Vance requests papal sit-down
Will the U.S. vice-president meet with Pope Leo XIV?
The last public official to meet with Pope Francis is hoping for a weekend sit-down with the late pontiff’s successor, sources close to the Vatican Secretariat of State told The Pillar Friday.
U.S. Vice President JD Vance has requested a one-on-one meeting with Pope Leo XIV, less than a month after Vance met with Francis on Easter Sunday, the day before Francis died of a stroke.
Along with Secretary of State Marco Rubio, the vice president is expected to arrive in Rome Saturday, ahead of the inauguration Mass of Pope Leo XIV on Sunday.
U.S. State Department officials are expected to meet with their Vatican counterparts Saturday, but it is not clear whether the Apostolic Palace will schedule a meeting between the pope and Vance, especially given the pressing schedule surrounding the pope’s inauguration Mass.
While Pope Leo has met with global diplomats accredited to the Vatican, he has not yet met publicly in his pontificate with a head of state or any other high-ranking government figures, though he did have a publicized telephone call with Italian Prime Minister Giorgia Meloni. While the papal residence is in the Vatican City State, and the pope is head of the Holy See, a sovereign entity in international law, he is the Bishop of Rome, leading a diocese almost entirely in Italy itself.
Given that Leo is the first American pontiff, his relationship to the U.S. government is likely to be carefully scrutinized in the months to come.
And a tweet sent months Leo was elected to the papacy has already attracted global media attention, because then-Cardinal Prevost criticized Vance’s connection of Trump immigration policies to the Catholic social concept of the ordo amoris, retweeting in February a column in the National Catholic Reporter entitled: “JD Vance is wrong: Jesus doesn't ask us to rank our love for others.”
Vance, himself a Catholic, declined to respond last week to the pope’s tweet. Instead, in an interview with radio host Hugh Hewitt, the vice president said he tries “not to play the politicization of the pope game.”
“I’m sure he’s going to say a lot of things that I love. I’m sure he’ll say some things that I disagree with, but I’ll continue to pray for him and the Church despite it all and through it all,” the vice president added.

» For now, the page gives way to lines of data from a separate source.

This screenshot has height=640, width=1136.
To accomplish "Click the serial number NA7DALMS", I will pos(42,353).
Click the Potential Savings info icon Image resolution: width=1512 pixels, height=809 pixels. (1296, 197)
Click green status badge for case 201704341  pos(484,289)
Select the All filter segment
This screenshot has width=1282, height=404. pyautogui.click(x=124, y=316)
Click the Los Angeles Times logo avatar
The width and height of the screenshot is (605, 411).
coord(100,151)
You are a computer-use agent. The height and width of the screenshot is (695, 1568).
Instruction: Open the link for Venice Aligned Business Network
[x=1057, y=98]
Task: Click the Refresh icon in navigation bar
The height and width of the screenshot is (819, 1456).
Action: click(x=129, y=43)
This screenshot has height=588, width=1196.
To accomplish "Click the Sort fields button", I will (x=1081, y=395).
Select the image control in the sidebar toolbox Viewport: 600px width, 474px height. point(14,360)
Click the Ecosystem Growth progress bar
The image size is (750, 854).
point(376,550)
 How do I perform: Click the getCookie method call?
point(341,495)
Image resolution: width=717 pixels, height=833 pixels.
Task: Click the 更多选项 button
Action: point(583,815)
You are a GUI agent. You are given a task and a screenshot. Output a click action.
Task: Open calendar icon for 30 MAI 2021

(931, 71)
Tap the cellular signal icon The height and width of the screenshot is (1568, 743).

Those remarks came after several points of tension between Vance and the U.S. Catholic hierarchy since the vice president was inaugurated in January, mostly over migration, and Vance’s January suggestion that the U.S. bishops’ federal migrant and refugee resettlement contracts were “padding the bottom line” of the bishops’ conference.
But amid that, Vance said in February that disagreements over policy with the bishops’ conference did not aim “to litigate when I'm right and when they're wrong or vice versa."
“My goal is to maybe articulate the way that I think about being a Christian in public life when you also have religious leaders in public life who have a spiritual duty to speak on the issues of the day,” Vance told the National Catholic Prayer Breakfast Feb. 28.
The vice-president’s Easter Sunday meeting with Pope Francis reportedly did not include discussion of politics, with Vance instead offering prayers for the pontiff’s health, and the papal staff presenting Vance with Easter chocolates and other small gifts for his family.
Francis’ death was announced early the next morning, with Vance tweeting that he “was happy to see [Francis] yesterday, though he was obviously very ill.”
Vance then praised Francis for his 2020 Urbi et orbi blessing, giving amid the Covid-19 pandemic.
“I’ll always remember him for the … homily he gave in the very early days of COVID,” Vance added. “It was really quite beautiful.”
Editor’s note: This report was modified after publication to better summarize the February tweet of then-Cardinal Prevost.
Please no. I really like this Pope and I just can't handle another conclave right now. I'm not saying he killed Pope Francis but why risk it?
I predict they will become friends in Faith. There is no way that they can not see in each other their Christian devotion for the good of the world.